Plusieurs bonnes pratiques sont encouragées par L’Autre Cercle. « Les formations et les sensibilisations des collaborateurs doivent parler distinctement de l’orientation sexuelle, cite par exemple Aline Crépin.
Trop souvent le handicap, l’origine ethnique, l’emploi des seniors, la religion et les inégalités hommes/femmes focalisent l’attention, alors qu’il existe 18 critères de discrimination.
» L’analyse fouillée des plans d’actions est importante pour que les ressources humaines puissent lutter contre l’homophobie tout en respectant la confidentialité de ceux qui souhaitent garder l’anonymat. La communication en interne est, elle aussi, encouragée lors des manifestations organisées dans l’entreprise ou d’un événement LGBT.
« Ce n’est pas parce qu’un de ses collègues affiche son homosexualité que tout va bien, précise aussi Catherine Tripon.
L’orientation sexuelle n’est pas qu’une affaire de vie privée, il faut que l’entreprise porte haut les couleurs de la lutte contre les discriminations et fasse comprendre aux pouvoirs publics que l’adoption et le mariage par des personnes de même sexe n’est pas une aberration.

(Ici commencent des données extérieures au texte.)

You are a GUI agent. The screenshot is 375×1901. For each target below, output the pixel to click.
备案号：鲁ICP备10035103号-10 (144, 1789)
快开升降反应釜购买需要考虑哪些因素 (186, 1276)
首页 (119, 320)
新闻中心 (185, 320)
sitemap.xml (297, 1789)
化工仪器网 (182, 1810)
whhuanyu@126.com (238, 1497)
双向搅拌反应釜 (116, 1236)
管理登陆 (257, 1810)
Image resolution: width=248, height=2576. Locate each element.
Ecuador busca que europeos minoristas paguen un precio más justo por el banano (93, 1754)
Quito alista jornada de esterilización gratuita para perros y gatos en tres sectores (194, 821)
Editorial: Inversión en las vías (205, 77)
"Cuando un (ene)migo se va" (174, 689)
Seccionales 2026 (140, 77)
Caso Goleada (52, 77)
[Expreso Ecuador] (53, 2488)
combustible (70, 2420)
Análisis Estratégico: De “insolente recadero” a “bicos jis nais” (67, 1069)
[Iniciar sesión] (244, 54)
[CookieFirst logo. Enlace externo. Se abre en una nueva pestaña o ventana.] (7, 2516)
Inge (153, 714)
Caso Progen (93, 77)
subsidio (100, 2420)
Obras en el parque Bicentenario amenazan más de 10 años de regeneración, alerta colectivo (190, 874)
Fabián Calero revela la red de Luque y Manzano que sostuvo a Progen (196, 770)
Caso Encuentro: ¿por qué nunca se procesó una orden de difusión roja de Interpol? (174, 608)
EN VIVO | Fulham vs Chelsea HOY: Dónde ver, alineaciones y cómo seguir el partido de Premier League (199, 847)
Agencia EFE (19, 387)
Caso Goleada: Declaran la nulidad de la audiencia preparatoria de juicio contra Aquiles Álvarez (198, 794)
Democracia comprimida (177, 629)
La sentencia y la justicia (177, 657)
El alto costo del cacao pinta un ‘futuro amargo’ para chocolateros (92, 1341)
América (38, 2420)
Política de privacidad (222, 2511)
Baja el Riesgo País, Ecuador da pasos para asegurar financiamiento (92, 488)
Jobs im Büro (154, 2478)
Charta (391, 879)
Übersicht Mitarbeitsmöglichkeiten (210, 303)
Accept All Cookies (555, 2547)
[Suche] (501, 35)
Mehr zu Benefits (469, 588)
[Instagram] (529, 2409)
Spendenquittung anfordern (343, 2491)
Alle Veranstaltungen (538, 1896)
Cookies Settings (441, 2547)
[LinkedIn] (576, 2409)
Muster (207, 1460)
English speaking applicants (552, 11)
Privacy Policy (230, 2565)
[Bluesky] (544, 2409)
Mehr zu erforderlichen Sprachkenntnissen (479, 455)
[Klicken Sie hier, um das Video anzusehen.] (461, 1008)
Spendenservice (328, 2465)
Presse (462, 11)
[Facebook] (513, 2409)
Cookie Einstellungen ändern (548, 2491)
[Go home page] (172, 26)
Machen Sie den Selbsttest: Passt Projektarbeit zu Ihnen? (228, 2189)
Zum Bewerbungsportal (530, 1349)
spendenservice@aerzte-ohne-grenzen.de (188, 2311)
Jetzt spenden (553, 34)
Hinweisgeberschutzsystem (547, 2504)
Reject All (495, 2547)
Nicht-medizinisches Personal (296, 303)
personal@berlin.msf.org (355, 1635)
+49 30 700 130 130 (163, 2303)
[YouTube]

» Pour Abdel Aïssou, prix de la diversité 2011 et premier signataire de la Charte contre l’homophobie, les entreprises doivent être intransigeantes : « Les blagues homophobes ou sexistes, comme celles sur les blondes, sont sanctionnées disciplinairement chez Randstad.
C’est la seule manière de faire comprendre qu’il n’y a rien d’anodin.
» Etude réalisée entre mai et septembre 2011 par L’Autre Cercle, auprès de 26 organisations publiques et privées lors d’entretiens, identifiées comme ayant déjà engagé des actions de lutte contre l’homophobie.